What you are asked to do:
Please update the entries below by changing every "dropdown" to "drop-down" and leaving everything else as it is.

Some entries:
=-=-=
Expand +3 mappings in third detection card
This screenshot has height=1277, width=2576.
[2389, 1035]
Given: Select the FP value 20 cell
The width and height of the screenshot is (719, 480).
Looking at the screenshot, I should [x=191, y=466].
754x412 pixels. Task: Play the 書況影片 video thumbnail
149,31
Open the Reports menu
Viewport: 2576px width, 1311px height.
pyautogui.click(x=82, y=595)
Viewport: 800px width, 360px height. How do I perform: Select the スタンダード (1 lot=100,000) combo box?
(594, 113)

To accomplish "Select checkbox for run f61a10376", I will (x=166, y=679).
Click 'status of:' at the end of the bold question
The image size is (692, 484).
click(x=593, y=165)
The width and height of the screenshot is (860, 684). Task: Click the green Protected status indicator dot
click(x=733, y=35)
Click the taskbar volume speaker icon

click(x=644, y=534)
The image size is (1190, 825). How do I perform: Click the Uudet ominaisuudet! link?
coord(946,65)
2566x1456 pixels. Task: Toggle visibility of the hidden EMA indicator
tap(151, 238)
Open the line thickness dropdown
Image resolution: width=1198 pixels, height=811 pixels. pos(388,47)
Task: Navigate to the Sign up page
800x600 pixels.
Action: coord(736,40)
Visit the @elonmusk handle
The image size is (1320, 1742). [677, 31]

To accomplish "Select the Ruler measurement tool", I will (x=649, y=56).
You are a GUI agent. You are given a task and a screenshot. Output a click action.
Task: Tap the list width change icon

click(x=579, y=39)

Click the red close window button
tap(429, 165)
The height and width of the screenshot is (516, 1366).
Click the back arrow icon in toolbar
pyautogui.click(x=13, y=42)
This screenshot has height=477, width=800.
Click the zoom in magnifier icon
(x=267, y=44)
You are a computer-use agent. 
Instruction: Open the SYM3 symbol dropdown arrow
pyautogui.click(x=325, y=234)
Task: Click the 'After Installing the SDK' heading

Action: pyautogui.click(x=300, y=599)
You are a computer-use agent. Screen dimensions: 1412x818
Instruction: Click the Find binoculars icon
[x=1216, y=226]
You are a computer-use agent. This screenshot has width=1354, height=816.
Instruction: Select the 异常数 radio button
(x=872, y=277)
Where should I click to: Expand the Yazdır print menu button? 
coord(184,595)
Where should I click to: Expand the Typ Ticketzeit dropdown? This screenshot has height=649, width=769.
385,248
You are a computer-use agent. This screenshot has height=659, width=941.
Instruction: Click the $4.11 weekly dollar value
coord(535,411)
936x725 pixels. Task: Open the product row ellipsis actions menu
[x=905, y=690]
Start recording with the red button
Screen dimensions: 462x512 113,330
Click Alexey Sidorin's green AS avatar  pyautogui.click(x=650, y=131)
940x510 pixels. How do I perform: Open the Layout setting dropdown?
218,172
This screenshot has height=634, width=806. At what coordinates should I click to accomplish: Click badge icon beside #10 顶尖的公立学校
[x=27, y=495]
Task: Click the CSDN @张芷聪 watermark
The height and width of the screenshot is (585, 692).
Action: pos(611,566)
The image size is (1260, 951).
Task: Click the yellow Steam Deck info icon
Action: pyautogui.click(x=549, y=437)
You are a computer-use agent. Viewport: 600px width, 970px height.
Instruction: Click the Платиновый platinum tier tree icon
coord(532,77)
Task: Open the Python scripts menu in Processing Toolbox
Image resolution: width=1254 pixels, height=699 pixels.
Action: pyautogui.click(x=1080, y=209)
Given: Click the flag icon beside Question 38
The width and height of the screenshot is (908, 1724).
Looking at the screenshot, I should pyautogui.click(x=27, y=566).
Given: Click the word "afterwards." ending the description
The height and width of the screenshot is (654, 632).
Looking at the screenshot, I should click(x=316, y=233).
=-=-=
Answer below:
Expand +3 mappings in third detection card
This screenshot has height=1277, width=2576.
[2389, 1035]
Given: Select the FP value 20 cell
The width and height of the screenshot is (719, 480).
Looking at the screenshot, I should [x=191, y=466].
754x412 pixels. Task: Play the 書況影片 video thumbnail
149,31
Open the Reports menu
Viewport: 2576px width, 1311px height.
pyautogui.click(x=82, y=595)
Viewport: 800px width, 360px height. How do I perform: Select the スタンダード (1 lot=100,000) combo box?
(594, 113)

To accomplish "Select checkbox for run f61a10376", I will (x=166, y=679).
Click 'status of:' at the end of the bold question
The image size is (692, 484).
click(x=593, y=165)
The width and height of the screenshot is (860, 684). Task: Click the green Protected status indicator dot
click(x=733, y=35)
Click the taskbar volume speaker icon

click(x=644, y=534)
The image size is (1190, 825). How do I perform: Click the Uudet ominaisuudet! link?
coord(946,65)
2566x1456 pixels. Task: Toggle visibility of the hidden EMA indicator
tap(151, 238)
Open the line thickness drop-down
Image resolution: width=1198 pixels, height=811 pixels. pos(388,47)
Task: Navigate to the Sign up page
800x600 pixels.
Action: coord(736,40)
Visit the @elonmusk handle
The image size is (1320, 1742). [677, 31]

To accomplish "Select the Ruler measurement tool", I will (x=649, y=56).
You are a GUI agent. You are given a task and a screenshot. Output a click action.
Task: Tap the list width change icon

click(x=579, y=39)

Click the red close window button
tap(429, 165)
The height and width of the screenshot is (516, 1366).
Click the back arrow icon in toolbar
pyautogui.click(x=13, y=42)
This screenshot has height=477, width=800.
Click the zoom in magnifier icon
(x=267, y=44)
You are a computer-use agent. 
Instruction: Open the SYM3 symbol drop-down arrow
pyautogui.click(x=325, y=234)
Task: Click the 'After Installing the SDK' heading

Action: pyautogui.click(x=300, y=599)
You are a computer-use agent. Screen dimensions: 1412x818
Instruction: Click the Find binoculars icon
[x=1216, y=226]
You are a computer-use agent. This screenshot has width=1354, height=816.
Instruction: Select the 异常数 radio button
(x=872, y=277)
Where should I click to: Expand the Yazdır print menu button? 
coord(184,595)
Where should I click to: Expand the Typ Ticketzeit drop-down? This screenshot has height=649, width=769.
385,248
You are a computer-use agent. This screenshot has height=659, width=941.
Instruction: Click the $4.11 weekly dollar value
coord(535,411)
936x725 pixels. Task: Open the product row ellipsis actions menu
[x=905, y=690]
Start recording with the red button
Screen dimensions: 462x512 113,330
Click Alexey Sidorin's green AS avatar  pyautogui.click(x=650, y=131)
940x510 pixels. How do I perform: Open the Layout setting drop-down?
218,172
This screenshot has height=634, width=806. At what coordinates should I click to accomplish: Click badge icon beside #10 顶尖的公立学校
[x=27, y=495]
Task: Click the CSDN @张芷聪 watermark
The height and width of the screenshot is (585, 692).
Action: pos(611,566)
The image size is (1260, 951).
Task: Click the yellow Steam Deck info icon
Action: pyautogui.click(x=549, y=437)
You are a computer-use agent. Viewport: 600px width, 970px height.
Instruction: Click the Платиновый platinum tier tree icon
coord(532,77)
Task: Open the Python scripts menu in Processing Toolbox
Image resolution: width=1254 pixels, height=699 pixels.
Action: pyautogui.click(x=1080, y=209)
Given: Click the flag icon beside Question 38
The width and height of the screenshot is (908, 1724).
Looking at the screenshot, I should pyautogui.click(x=27, y=566).
Given: Click the word "afterwards." ending the description
The height and width of the screenshot is (654, 632).
Looking at the screenshot, I should click(x=316, y=233).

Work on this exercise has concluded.